Make WordPress Core

Opened 12 months ago

Last modified 9 months ago

#58234 new defect (bug)

sanitize_title_with_dashes fatal error when query var value is an array in php 8

Reported by: mouhdev's profile mouhdev Owned by:
Milestone: Awaiting Review Priority: normal
Severity: normal Version:
Component: Query Keywords: has-patch needs-unit-tests php80 reporter-feedback
Focuses: Cc:

Description

Using latest WordPress development version 6.3-alpha-55505-src, when submitting a form with field values that are array, and the array key is one of WordPress query vars, that causing sanitize error for 'post_name' parameter in get_posts function.

Example to replicate:

  • make sure to register custom post type E.g custom_post_type.
  • submit the following form on your test WordPress website.
    <form method="post" action="">
    <input type="text" name="custom_post_type['post_title']" value="This is a test post">
    <input type="submit" value="Send">
    </form>
    

Attachments (1)

58234.diff (761 bytes) - added by mouhdev 12 months ago.

Download all attachments as: .zip

Change History (8)

@mouhdev
12 months ago

#1 @mouhdev
12 months ago

  • Summary changed from sanitize_title_with_dashes fatal error when query var value is an array to sanitize_title_with_dashes fatal error when query var value is an array in php 8

#2 @spacedmonkey
10 months ago

  • Component changed from Bootstrap/Load to Query
  • Keywords php8.0 added

#3 @spacedmonkey
10 months ago

  • Keywords php80 added; php8.0 removed

#4 @hellofromTonya
9 months ago

  • Version 6.2 deleted

I removed 6.2 as the Version as the PHP Warning (on < PHP8) or Fatal Error (on >= PHP 8.0) happens on WordPress versions older than 6.2.

#5 @hellofromTonya
9 months ago

  • Keywords reporter-feedback added

Hello @mouhdev,

Welcome to WordPress Core's Trac!

I'm curious about the example code:

<form method="post" action="">
<input type="text" name="custom_post_type['post_title']" value="This is a test post">
<input type="submit" value="Send">
</form>

What is the purpose of the form? 'post_title' is not a valid label or arg for a custom post type (see developer docs). I'm confused about the scenario where a form's input would have a 'name' in the form of a custom post type's 'post_title'.

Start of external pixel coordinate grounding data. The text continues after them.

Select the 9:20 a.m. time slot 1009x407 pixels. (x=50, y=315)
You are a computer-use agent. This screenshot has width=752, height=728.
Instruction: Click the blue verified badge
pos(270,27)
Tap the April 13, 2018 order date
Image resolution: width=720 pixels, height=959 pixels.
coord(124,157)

I'm asking to understand the real world scenario of the example to evaluate if something should happen to catch and process the form input as an array before the WP_Query code in question.

#6 follow-up: @hellofromTonya
9 months ago

Reviewed this ticket to determine if it is an incompatibility with PHP 8.0 and should be listed in the known incompatibilities for WP 6.3.

Findings: no, this is not seem to be an incompatibility with PHP 8.0. It might be a doing it wrong or potentially a case for further defensive coding. Thus, the php-compatibility focus should not be added to the ticket.

#7 in reply to: ↑ 6 @peterwilsoncc
9 months ago

Replying to hellofromTonya:

It might be a doing it wrong or potentially a case for further defensive coding. Thus, the php-compatibility focus should not be added to the ticket.

I think this is similar to #56311 in which site visitor input via the URL/form data also triggers a notice (in the other ticket's case, it's an out of range week, example.com/2022/?w=506).

I think it's a case in which a bunch of defensive coding needs to be added to the WP class to validate data before sending it to WP_Query. Throwing a notice in those cases isn't helpful to the site developer as they have no control over visitor data submitted via a URL.

Note: See TracTickets for help on using tickets.